Many leaders talk of the need for a profound institutional renewal of the Union. Alas, few are actually prepared to truly engage in a process that will lead to a new balance of powers between the EU and national authorities. And yet those pro-EU leaders, together with the Commission, should be the ones to champion a stronger Europe, a Europe that can impose “its way” over the Member States that may, perhaps for a limited period of time, have governments that do not conform to those values. One concrete reform the dispute over the Corona budget has shown to be particularly necessary is the extended use of the Qualified Majority voting over unanimity.

A stronger Europe is no longer optional

Irrespective of how the Brexit saga will conclude, the UK’s decision to depart has left the EU weaker, smaller and poorer. To be sure, the EU should be a space of freedom, and countries should be able to join if they fulfil certain conditions, as they should be able to leave, like the UK has democratically decided to do. But public opinion does not see this Union as a solid club of democracy, peace and prosperity, and Brexit has worsened that sentiment. Throughout Europe, people have gotten used to anti-EU parties and leaders whose narrative is no longer seen as subversive or extreme.
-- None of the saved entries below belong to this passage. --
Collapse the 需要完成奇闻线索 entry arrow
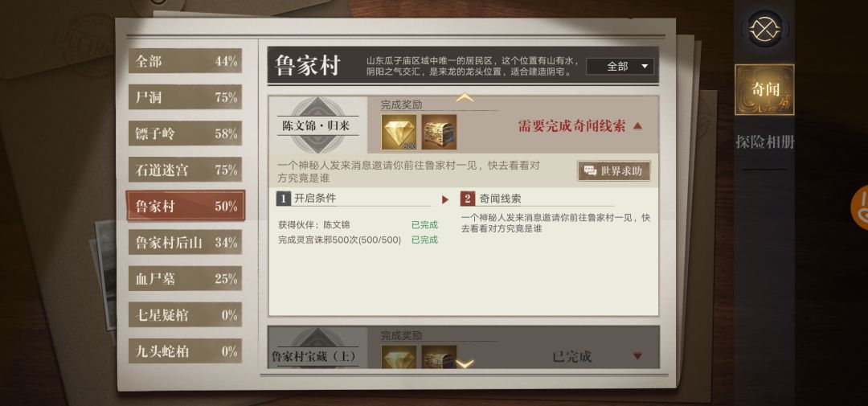 click(637, 126)
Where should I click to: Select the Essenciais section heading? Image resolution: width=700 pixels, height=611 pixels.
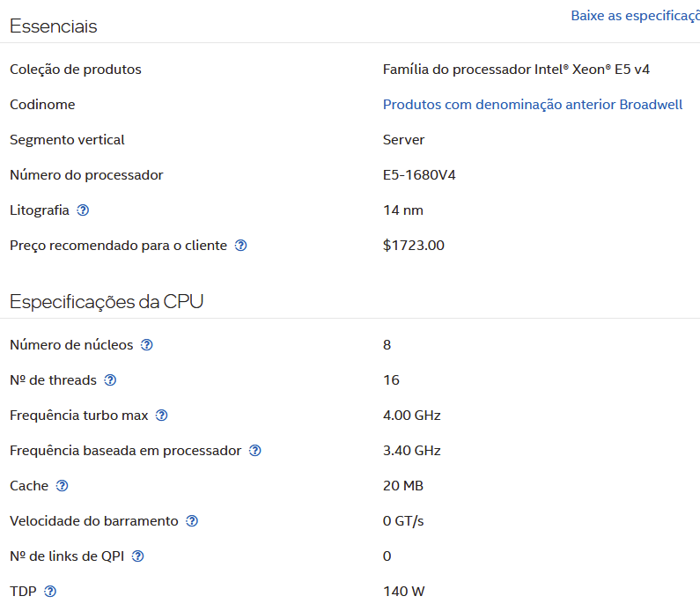[x=54, y=26]
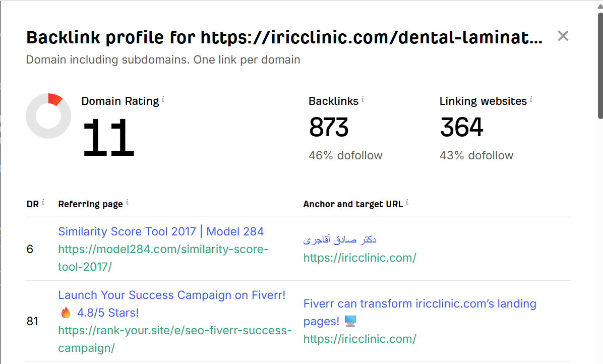
Task: Click the Backlinks count 873
Action: tap(329, 127)
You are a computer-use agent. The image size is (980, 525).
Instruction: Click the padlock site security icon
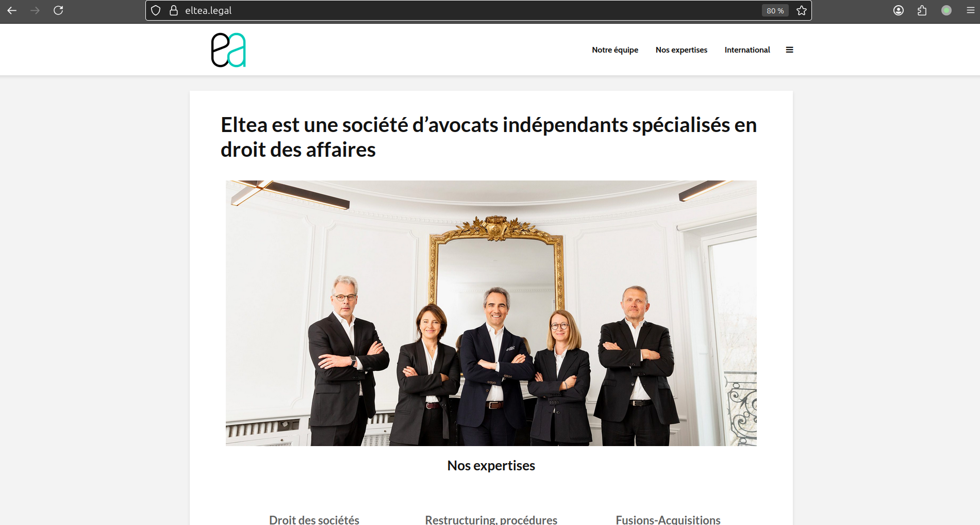(x=174, y=10)
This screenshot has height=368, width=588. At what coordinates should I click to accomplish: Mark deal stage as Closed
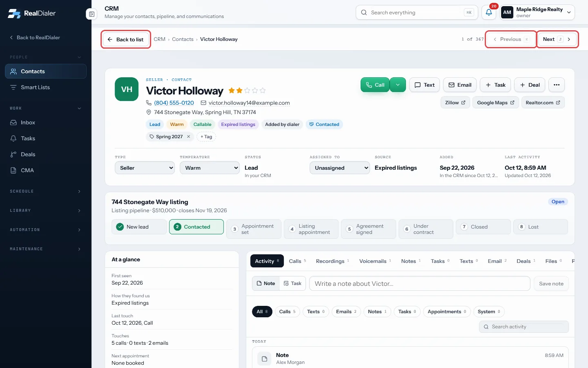[483, 227]
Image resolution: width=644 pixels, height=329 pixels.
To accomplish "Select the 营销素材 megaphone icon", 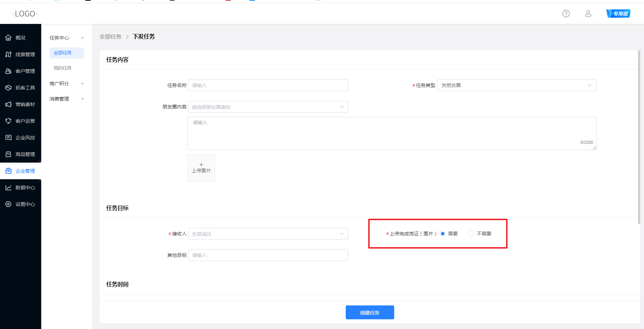I will tap(8, 104).
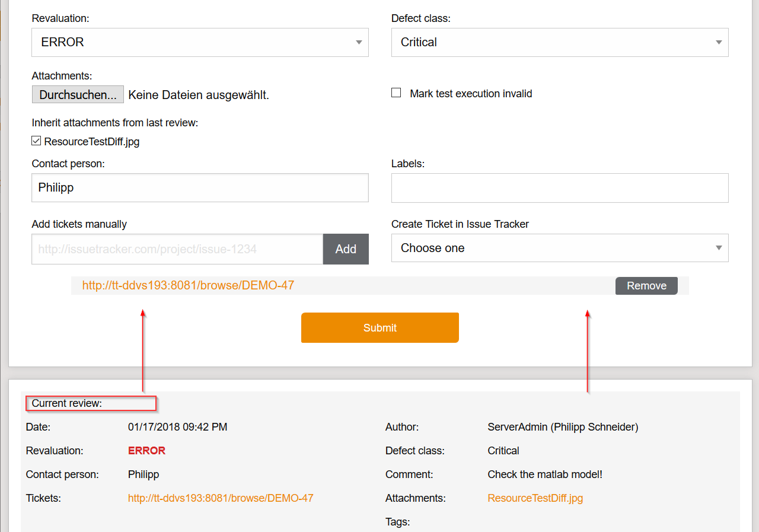Open the Revaluation dropdown showing ERROR

click(x=200, y=42)
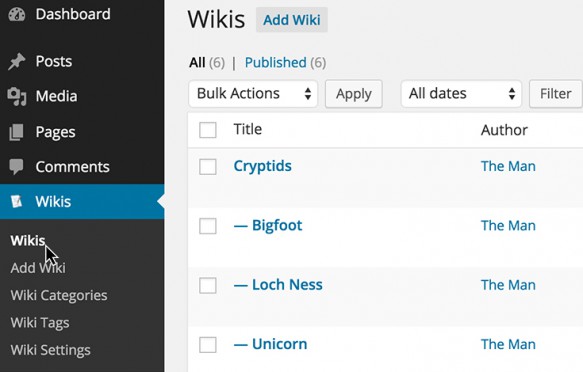583x372 pixels.
Task: Expand the All dates dropdown
Action: 461,94
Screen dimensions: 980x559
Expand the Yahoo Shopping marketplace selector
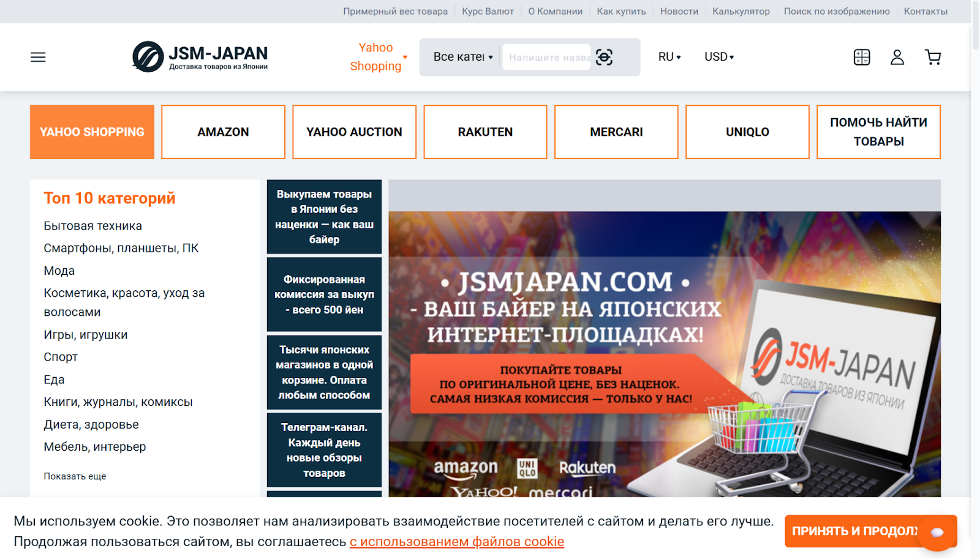[x=378, y=57]
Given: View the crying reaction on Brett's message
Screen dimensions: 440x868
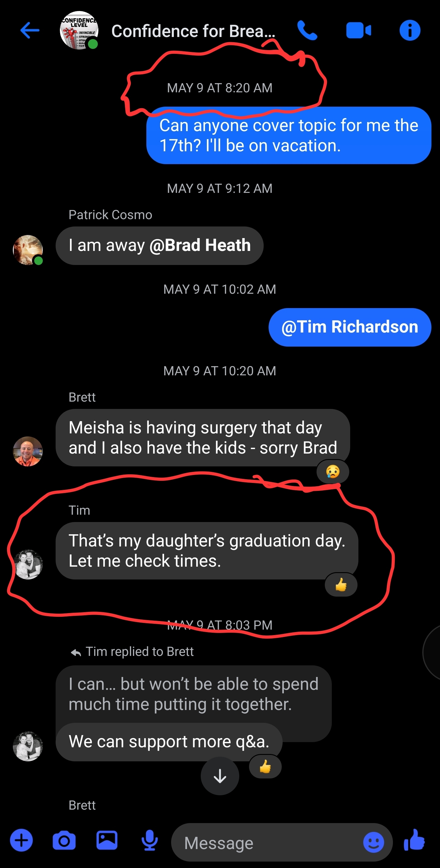Looking at the screenshot, I should [x=333, y=471].
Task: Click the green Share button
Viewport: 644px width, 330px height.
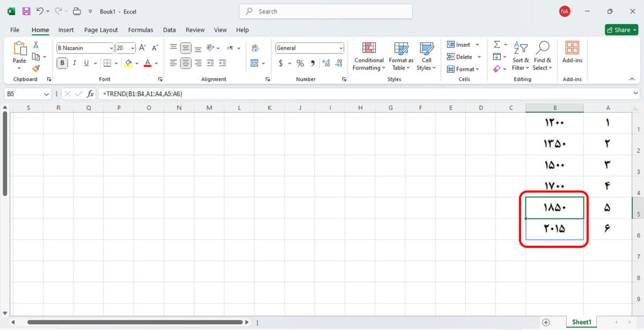Action: tap(621, 30)
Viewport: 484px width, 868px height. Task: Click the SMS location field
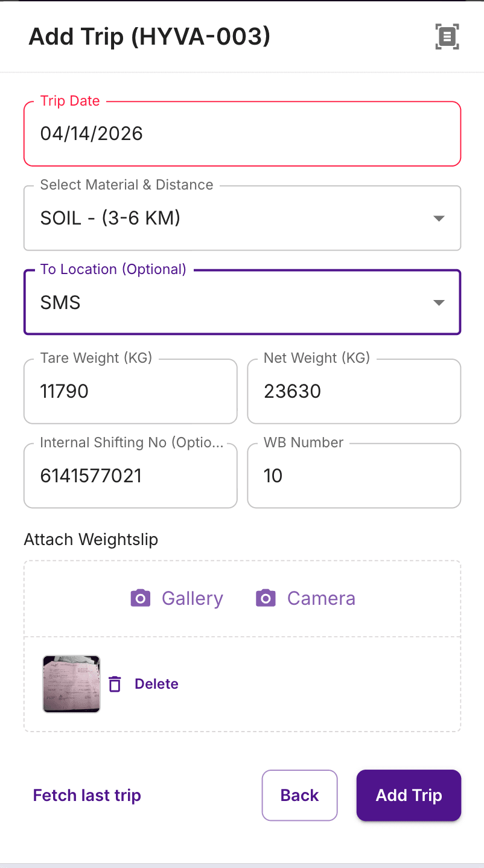[x=242, y=302]
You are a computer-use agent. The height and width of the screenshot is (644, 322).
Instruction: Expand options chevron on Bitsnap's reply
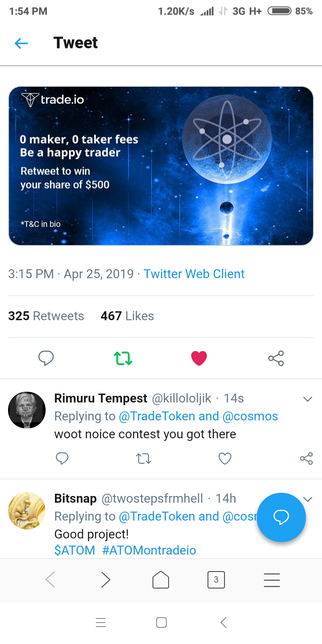pyautogui.click(x=307, y=499)
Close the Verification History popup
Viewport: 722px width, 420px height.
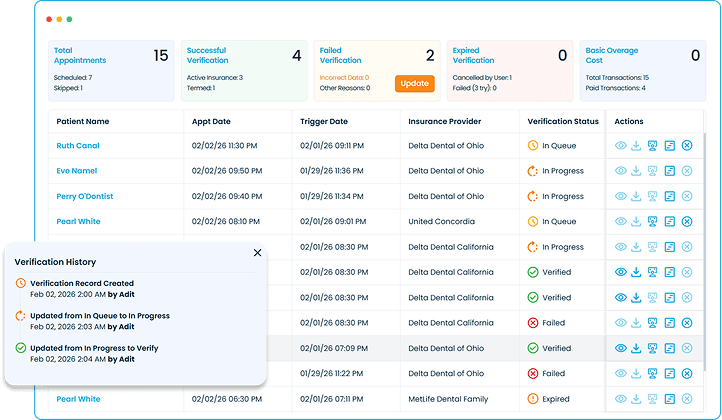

The EU has been weak for a long time and has left a huge space to its critics instead of promoting its own agenda.

May 9th this year marked the 70th anniversary of the Schuman Declaration which, by creating the European Coal and Steel Community, symbolizes the first instance of participating states voluntarily giving up part of their sovereignty to an organization at the European level.

The appointment of Ursula von der Leyen and her vision to breathe new life into the European Union represents a unique opportunity to make the EU again a home of every citizen who stands for democracy, safety, freedom, and rights. Her proposals on climate actions, work protection, fiscal policies, gender parity, and fair economy are ambitious and do have the potential to “strengthen the EU brand of responsible global leadership”, as she herself has said. Working hand in hand with the Head of the European Council, and in ever closer dialogue with the European Parliament, von der Leyen can and should steer Member States’ leaders towards deeper integration by transferring more powers to the EU. The Commission must also gauge support among civil society organizations to educate the public about the benefits of the EU, and the downside of not having one.

Assertively using the budget as a tool to combat the erosion of democracy is a laudable decision. But arresting the downward spiral of confidence in the EU requires EU institutions, and particularly the Commission, to assume a strategic, decisive and systematic exercise of leadership.